> Supplied passage:
____
How To Write Good Fiction Book Blurbs
People talk endlessly about fiction book blurbs. That’s for good reason: A blurb is a sales page, and if you read my site, you’ll know that sales pages are the golden goose made real. A good sales page can make or break any product.
Fiction book blurbs are no different. That’s why it’s a tragedy when I see them done wrong.
Luckily, citizens of the world, I’m going to teach you how to write fiction book blurbs in this article. I’ll give you all the elements and tell you how to put them together. Then at the end I’ll give you the secret key that you have to think about above all.
How to Write A Blurb For A Fiction Book
This is the easiest type of blurb to write because of a) the examples you can find, b) the nature of the book and c) the more you tease the reader, the better your sales will be. I know an author who used to follow a structure like a non-fiction book blurb would have – he’d write:
This happens and then the two heroes find danger and then they save the day in this epic fantasy battle.
____
> Provided data:
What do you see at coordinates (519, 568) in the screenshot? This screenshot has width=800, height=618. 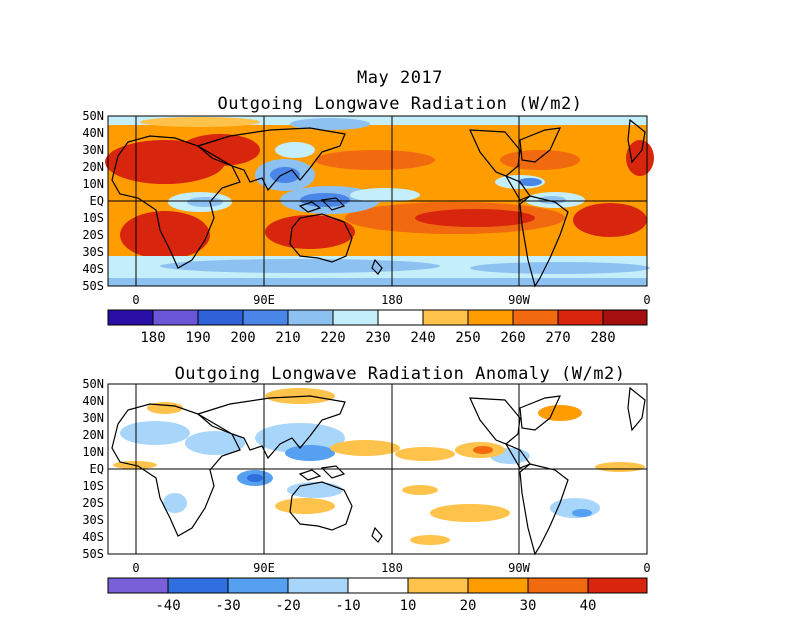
____
> Check your understanding:
[A] According to the article on fiction book blurbs, why is a blurb for a fiction book the easiest type to write? Answer in one to three sentences.
[B] Carry on the article on fiction book blurbs, starting after its final sentence.
The listing can be set aside for this work.

> Responses for each task:
[A] The article gives three reasons: many examples can be found, the nature of the book makes it easier, and the more a blurb teases the reader, the better the sales will be.

[B]
This is the sort of thing you do for non-fiction: You give people exactly what’s in the book.
Guess how many copies he sold? Next to none.
When he learned that being a book-tease was the name of the game, he started shifting copies a lot quicker.
Here’s the deal with how to write fiction book blurbs. In any book you’re going to have the following (or some approximation thereof):
- A hero (and probably a heroine in some form)
- A conflict for the hero emotionally
- An event that’s so terrible or awesome it changes his/her life
- A villain of some sort
- A happy ending – or a conclusion at least.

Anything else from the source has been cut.